Saturday night, July 7 - Albermarle, Amherst, Bedford, Botetourt, Campbell, City of Lynchburg, Franklin, Henry, Nelson, Patrick, Pittsylvania and Roanoke counties and City of Roanoke.

As for other area utilities, all power has been restored to customers of the Radford Electrical System.

Danville Utilities says it has restored power to 97 percent of its customers affected by Friday's storm. As of 2 p.m. Sunday, about 400 customers were without service.

The Central Virginia Electric Cooperative still has 151 customers without power.

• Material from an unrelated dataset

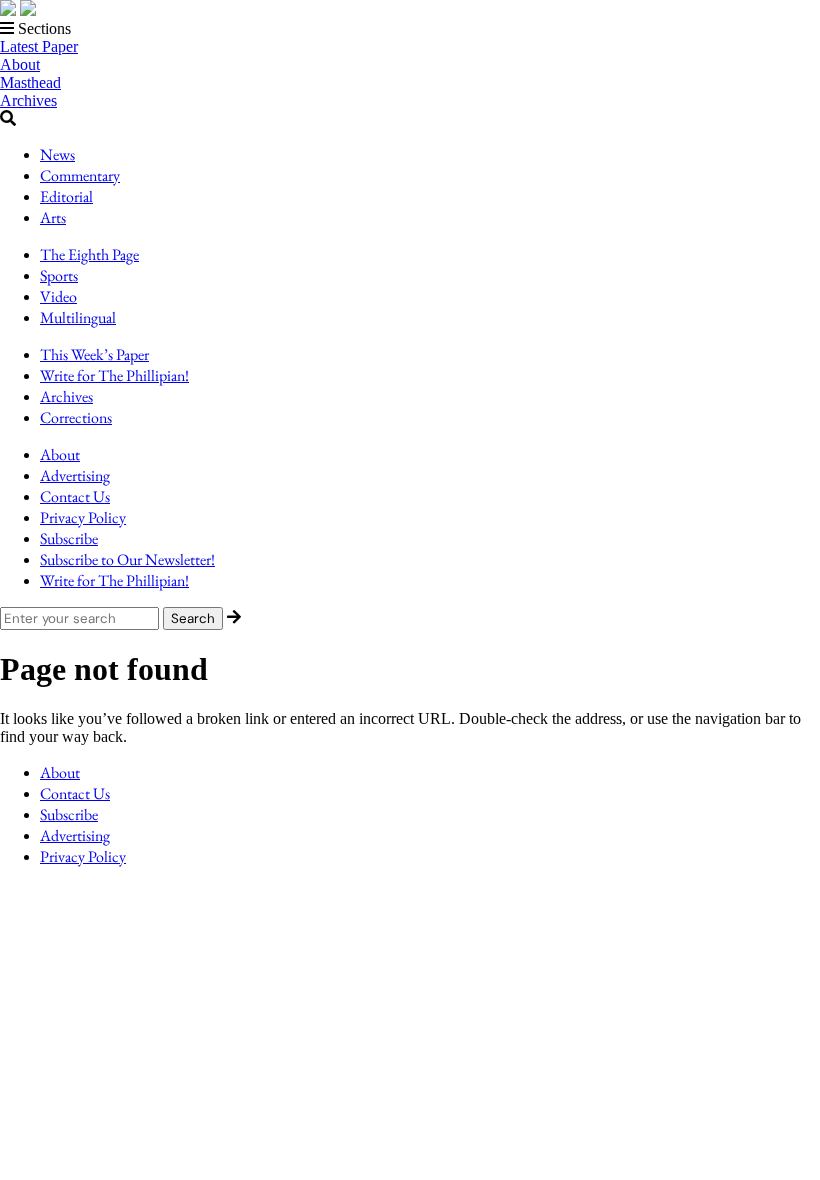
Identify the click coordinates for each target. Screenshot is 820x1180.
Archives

Appalachian Power says the good news is power has been restored to half of its customers that had been without power.

The bad news? Appalachian Power says it's not sure if it can meet the deadlines it has set to restore power.

"We are worried about making the deadlines that we have set because we are finding so much damage," Appalachian Power spokesperson Jeri Matheney said in an interview on WDBJ7 at Noon.

Matheney said on the 4th of July holiday, they have 3,000 people working. Those crews are finding a lot of damage.

"There is just multiple problems, even for one customer. There might be several things that have to be repaired before that customer is back," Matheney said. "We are just concerned about that, that is one of our biggest issues that we are trying to deal with is 'Wow, the damage is so bad.'"

Matheney said they have 500 poles they have to replace, and that number is likely going to grow.

"There is just so much damage," Matheney said.